India must transition from fragmented agricultural innovation to a unified agri-tech ecosystem if it hopes to reach the 86% of farmers still untouched by technology, according to a new ASSOCHAM report released on Tuesday.
The industry body urged the government to create state-level testing platforms and integrated agricultural data frameworks to streamline innovation, validation, and deployment of technologies across the country. “India’s journey toward a future-ready agricultural system will depend on how effectively it integrates technology with inclusion, data with decision-making, and innovation with impact,” the report stated.
Despite the presence of over 90 ICAR institutes, 60 State Agricultural Universities, and 700-plus Krishi Vigyan Kendras (KVKs), India lacks a coordinated system to test and validate emerging Agri-technologies. The report noted that this fragmented approach has slowed innovation and limited its reach to smallholder farmers.
ASSOCHAM proposed establishing state-level Agri-tech sandboxes — collaborative testbeds where startups, research institutions, and government agencies can pilot technologies under real-world conditions. Each sandbox would be anchored within state agriculture departments with participation from ICAR, State Agricultural Universities, and NABARD, while a national steering committee co-chaired by the Ministry of Agriculture and NITI Aayog would oversee governance and funding.
The report also highlighted the fragmentation of agricultural data, which currently exists in separate silos — research trials with ICAR and SAUs, market data with state marketing boards, and farm-level data with private Agri-tech startups. This, it said, restricts the development of data-driven innovations.
To bridge this gap, ASSOCHAM recommended creating an Agricultural Data Commons based on the FAO’s FAIR principles — making data findable, accessible, interoperable, and reusable. It cited Telangana’s Agricultural Data Exchange (ADeX), developed with the World Economic Forum, as a model for secure and standards-based data sharing.
The report also called for a shift in agri-startup strategies — from product-centric models to context-fit approaches that align with farmer affordability and capability. It suggested differentiated business models: direct-to-farmer retail for low-cost solutions, and community-led or collaborative ownership models for high-cost, complex technologies.
To scale technology adoption sustainably, ASSOCHAM proposed access-based services, outcome-linked commercialization, and innovative financing tools such as credit-linked adoption loans and crop-cycle-based repayments.
The report further urged policymakers to expand blended-finance mechanisms like the AgriSURE Fund, offer tax incentives for agri-tech investment, and strengthen rural infrastructure — including cold chains, storage, and logistics networks.
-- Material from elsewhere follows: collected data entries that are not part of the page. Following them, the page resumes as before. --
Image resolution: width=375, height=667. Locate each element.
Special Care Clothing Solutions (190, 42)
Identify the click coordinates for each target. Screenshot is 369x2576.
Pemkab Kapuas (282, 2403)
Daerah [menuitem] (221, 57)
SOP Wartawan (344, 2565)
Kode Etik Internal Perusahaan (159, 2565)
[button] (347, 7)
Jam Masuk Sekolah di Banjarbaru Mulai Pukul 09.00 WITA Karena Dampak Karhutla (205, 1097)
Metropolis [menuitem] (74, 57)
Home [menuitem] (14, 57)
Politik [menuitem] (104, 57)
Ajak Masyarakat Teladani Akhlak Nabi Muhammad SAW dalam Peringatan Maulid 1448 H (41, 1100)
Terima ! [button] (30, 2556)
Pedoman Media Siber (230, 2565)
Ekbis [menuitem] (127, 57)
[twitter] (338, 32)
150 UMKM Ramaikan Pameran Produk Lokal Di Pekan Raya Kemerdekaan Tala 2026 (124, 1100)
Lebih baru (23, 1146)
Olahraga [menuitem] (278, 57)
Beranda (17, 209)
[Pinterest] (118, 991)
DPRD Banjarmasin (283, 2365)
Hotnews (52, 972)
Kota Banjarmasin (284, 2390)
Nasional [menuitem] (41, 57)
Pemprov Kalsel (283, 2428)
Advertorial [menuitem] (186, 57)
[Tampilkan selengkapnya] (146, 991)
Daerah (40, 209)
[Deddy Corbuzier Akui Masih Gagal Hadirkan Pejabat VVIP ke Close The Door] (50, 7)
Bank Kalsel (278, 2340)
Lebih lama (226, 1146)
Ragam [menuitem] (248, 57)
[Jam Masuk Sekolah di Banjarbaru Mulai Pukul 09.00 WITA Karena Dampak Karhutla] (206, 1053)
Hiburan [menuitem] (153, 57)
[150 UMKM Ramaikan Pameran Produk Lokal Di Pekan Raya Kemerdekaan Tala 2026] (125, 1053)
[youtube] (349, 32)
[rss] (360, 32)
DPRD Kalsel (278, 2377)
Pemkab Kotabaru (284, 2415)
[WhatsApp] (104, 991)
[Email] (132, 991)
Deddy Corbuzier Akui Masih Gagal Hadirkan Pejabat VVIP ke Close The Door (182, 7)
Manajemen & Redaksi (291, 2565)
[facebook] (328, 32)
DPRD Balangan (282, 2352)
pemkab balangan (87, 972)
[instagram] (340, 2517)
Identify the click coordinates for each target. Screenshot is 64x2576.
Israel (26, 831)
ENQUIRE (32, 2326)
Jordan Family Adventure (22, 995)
Additionally, it emphasized digital literacy and AI-enabled advisory training for farmers and Farmer-Producer Organizations (FPOs) to ensure on-ground impact.
“By embracing new frontiers of agri-tech, India can transform its agriculture into a digitally intelligent, sustainable, and inclusive ecosystem — where innovation evolves into integration, and integration drives impact,” the report concluded.